More with Coach Bowden (Part II)

CUTigers.com finalizes our coverage of ACC Media Days held at Reynolds Plantation in Greensboro, Georgia by wrapping up the final comments from head coach Tommy Bowden about the upcoming season.

You've spent some time this summer with your father, how difficult do you think these last 8 months have been on him?
Bowden: I think the biggest thing is that he's been successful for 14 years, and then two years he's won 8 or 9 games and now people are turning pretty quick. That's probably the biggest thing, is how quickly people are turning on him.

Do you think that he should even be answering critics? After all, he's second all-time in terms of wins as a Division I-A head coach.
Bowden: Well, he hasn't been. (laughing) No, I don't think it's fair, but this is a business. Business is business. Things have gotten more investigative with reporting the last 10-12 years, and he hasn't had deal with that in such a long time because he won 10 games or more over a span of 14 years.

Does that bother you?
Bowden: No, not really, not if you know his background. Not if you know his religious background and he handles things. You know, he was playing 45 holes of golf a day during our vacation this summer. No it doesn't bother me, this is a business, and we know that.

When did the light go for Charlie Whitehurst last year?
Bowden: Charlie had shown enough early on that if we felt like we had to use him last year, we thought he had the potential to be something special. His demeanor on the team, his work ethic, his pocket presence, his ability to take a shot in the mouth and get up, those are things you notice as a coach. He had an injury in high school, so we didn't see as much on film from high school, but we saw it on the scout team once he got on campus.

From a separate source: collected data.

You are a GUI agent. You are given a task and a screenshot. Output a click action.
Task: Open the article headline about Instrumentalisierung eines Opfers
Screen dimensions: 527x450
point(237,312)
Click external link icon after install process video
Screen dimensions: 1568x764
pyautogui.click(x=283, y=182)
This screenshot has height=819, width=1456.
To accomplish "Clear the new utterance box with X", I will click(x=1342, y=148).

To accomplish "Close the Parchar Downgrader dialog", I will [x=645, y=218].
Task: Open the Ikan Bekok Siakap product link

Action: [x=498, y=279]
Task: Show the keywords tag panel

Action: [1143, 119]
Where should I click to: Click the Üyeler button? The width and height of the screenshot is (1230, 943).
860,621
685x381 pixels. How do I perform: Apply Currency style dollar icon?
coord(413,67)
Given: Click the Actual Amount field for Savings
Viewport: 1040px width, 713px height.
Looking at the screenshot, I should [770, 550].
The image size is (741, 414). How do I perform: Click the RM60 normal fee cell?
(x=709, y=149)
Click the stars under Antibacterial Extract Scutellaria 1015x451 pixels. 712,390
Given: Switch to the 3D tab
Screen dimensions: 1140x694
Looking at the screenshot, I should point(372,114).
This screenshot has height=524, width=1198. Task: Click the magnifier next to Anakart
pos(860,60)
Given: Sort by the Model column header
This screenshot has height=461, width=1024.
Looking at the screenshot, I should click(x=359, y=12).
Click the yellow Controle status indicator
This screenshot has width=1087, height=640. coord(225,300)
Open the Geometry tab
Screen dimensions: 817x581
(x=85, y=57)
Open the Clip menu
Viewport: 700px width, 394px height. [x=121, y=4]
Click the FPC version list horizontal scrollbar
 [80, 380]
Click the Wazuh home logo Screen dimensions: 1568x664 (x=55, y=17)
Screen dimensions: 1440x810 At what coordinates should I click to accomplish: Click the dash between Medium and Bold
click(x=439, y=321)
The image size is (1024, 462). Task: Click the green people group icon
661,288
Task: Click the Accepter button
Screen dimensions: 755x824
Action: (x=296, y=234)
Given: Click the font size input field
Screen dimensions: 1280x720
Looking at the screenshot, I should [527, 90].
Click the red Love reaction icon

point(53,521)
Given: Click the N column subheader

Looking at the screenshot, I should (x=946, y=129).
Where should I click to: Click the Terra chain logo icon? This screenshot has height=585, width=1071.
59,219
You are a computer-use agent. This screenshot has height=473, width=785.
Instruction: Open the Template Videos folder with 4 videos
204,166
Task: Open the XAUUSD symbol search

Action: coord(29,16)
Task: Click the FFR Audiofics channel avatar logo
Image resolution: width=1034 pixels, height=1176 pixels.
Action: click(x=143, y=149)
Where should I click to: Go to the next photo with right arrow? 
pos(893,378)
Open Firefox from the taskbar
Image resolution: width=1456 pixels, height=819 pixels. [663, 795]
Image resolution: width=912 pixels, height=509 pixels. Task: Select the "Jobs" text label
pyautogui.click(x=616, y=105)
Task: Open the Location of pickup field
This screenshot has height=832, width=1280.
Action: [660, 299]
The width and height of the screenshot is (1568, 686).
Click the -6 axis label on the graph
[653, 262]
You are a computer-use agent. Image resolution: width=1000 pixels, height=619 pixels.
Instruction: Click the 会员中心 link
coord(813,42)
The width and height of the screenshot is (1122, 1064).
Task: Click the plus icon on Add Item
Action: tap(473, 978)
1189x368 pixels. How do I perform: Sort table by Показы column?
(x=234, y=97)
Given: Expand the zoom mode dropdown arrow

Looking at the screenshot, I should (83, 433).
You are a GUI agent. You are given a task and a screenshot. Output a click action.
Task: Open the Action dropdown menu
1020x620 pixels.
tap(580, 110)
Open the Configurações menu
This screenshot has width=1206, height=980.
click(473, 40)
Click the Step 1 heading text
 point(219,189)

Have you had a guy like Charlie Whitehurst before? You've had guys like Woody Dantzler, Shaun King, and Willie Simmons. Have you had a drop back passer like Whitehurst?
Bowden: Well, he's kind of similar to Shaun King. Woody had the running the aspect so people always remember him for that. Shaun was a pocket guy with pretty good running skills. Charlie has the ability to be a pretty good pocket passer if he continues to work hard and stay humble. You know, he's almost 6-5 so he can see so much more over the line of scrimmage with his height.

How much do you think his father has played a role in his development as a quarterback?
Bowden: I think we signed Charlie when he was 18 years old, so he had probably 9 or 10 years of tutelage from his dad. His demeanor, composure, leadership skills, and throwing motion- he's gotten a lot of that from his dad. Mike O'Cain has done a good job with him since he's been here, but I'm sure his dad has played a major role in his development.

How important is it for Charlie Whitehurst to stay healthy this year now that Willie Simmons is gone?
Bowden: Sure, I would have felt more comfortable with Willie as a backup, but I feel good about Chansi Stuckey and Will Proctor. They've been able to do some productive things for us this spring. Right now, Chansi has a little bit of an edge as the backup.

Do you think the Clemson fan base sees the Texas Tech loss as more of an abhorration, or a symptom?
Bowden: I'd say it would be a mixture of both. I don't know how much would be one or the other. There are some things there...obviously I did a poor job. Somehow you have to find positives out that game. It made me more analytical of the program and where we are and some things we need to get better at. Again, you don't want to take credit away from Texas Tech. I'm sure of the exact numbers, but I think they put up 48 versus against N.C. State, 48 versus Texas, and 45 or so versus Texas A&M. It's not like that was your run of the mill team that can't put up 40+ points on somebody. Again, they ain't supposed to get it against us.

You've made some significant changes to your staff this offseason, can you comment on what coach Swinney and coach Blackwell bring to the table for your team?
Bowden: Most of my coaches were my age, late 40's early 50's. There were a lot of qualified coaches out there that wanted to come here, but I just felt like from a recruiting standpoint, I wanted to go younger with guys that had Division I-A experience- and both of those guys have that. They have fit in well, and they've been good additions to the staff. They are both good guys with good families. They bring a lot of good things to the table outside of coaching in terms of family and things like that.